What is actually going wrong

Some of this is the broader 2026 start problem that has affected the entire grid. The formation lap harvest limit caught out teams up and down the pit lane in Melbourne, leaving some drivers with near-empty batteries before the race even began.

George Russell explained that front-row drivers were particularly disadvantaged because of where the timing line sits relative to the grid.

Ferrari, whose smaller turbo design gives them a natural advantage off the line, have reportedly been blocking a rule change to remove the harvest limit. That political battle is ongoing.

But Verstappen's issue is more specific than that. This is not half the grid getting caught out by a regulation quirk. This is the same car failing in the same way three times running.
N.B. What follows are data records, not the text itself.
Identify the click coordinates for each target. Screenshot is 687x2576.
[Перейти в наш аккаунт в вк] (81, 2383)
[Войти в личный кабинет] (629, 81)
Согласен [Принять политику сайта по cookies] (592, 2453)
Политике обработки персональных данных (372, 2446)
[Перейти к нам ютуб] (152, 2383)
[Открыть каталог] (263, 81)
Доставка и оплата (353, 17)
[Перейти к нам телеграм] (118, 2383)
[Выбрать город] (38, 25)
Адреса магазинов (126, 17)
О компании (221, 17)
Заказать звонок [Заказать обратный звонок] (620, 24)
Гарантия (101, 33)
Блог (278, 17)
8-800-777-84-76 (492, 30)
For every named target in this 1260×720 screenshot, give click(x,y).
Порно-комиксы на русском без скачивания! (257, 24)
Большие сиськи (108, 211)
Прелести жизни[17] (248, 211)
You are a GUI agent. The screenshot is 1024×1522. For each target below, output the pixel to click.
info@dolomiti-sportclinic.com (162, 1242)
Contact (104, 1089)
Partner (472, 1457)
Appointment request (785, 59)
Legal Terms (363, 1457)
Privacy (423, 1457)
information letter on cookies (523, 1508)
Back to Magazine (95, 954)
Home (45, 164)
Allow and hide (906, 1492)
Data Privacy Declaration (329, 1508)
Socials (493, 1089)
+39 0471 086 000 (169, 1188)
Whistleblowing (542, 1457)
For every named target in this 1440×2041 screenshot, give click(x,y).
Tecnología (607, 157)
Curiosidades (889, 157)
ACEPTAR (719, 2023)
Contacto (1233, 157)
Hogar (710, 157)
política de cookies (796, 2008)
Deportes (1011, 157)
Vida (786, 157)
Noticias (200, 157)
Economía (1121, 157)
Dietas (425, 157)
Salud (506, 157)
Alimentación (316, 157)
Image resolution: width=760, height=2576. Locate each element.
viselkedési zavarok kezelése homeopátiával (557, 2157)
The turbo is not spooling properly, the battery is not deploying, and the result is a car that essentially stalls at the crucial moment.

The fact that Hadjar had the mirror-image problem in Melbourne, launching well and then losing all battery mid-lap, points to a power unit or software issue within Red Bull Powertrains rather than a driver error.

During pre-season testing in Bahrain, the Ford-branded power unit looked competitive. Whatever has gone wrong has emerged under race conditions, where the margins on energy management are tighter.

What comes next

Japan is in two weeks. Red Bull will have had time to dig into the data, and Verstappen has made it clear he expects the problem to be solved. But three for three is not a trend you can wave away with optimism.

In a season where Mercedes have won every race and sprint so far, Verstappen cannot afford to give up positions before the first braking zone. The car has other problems too: poor balance, high degradation, a lack of grip that made China a miserable weekend overall.

But none of that matters if you are fighting from the back of the pack before the first corner.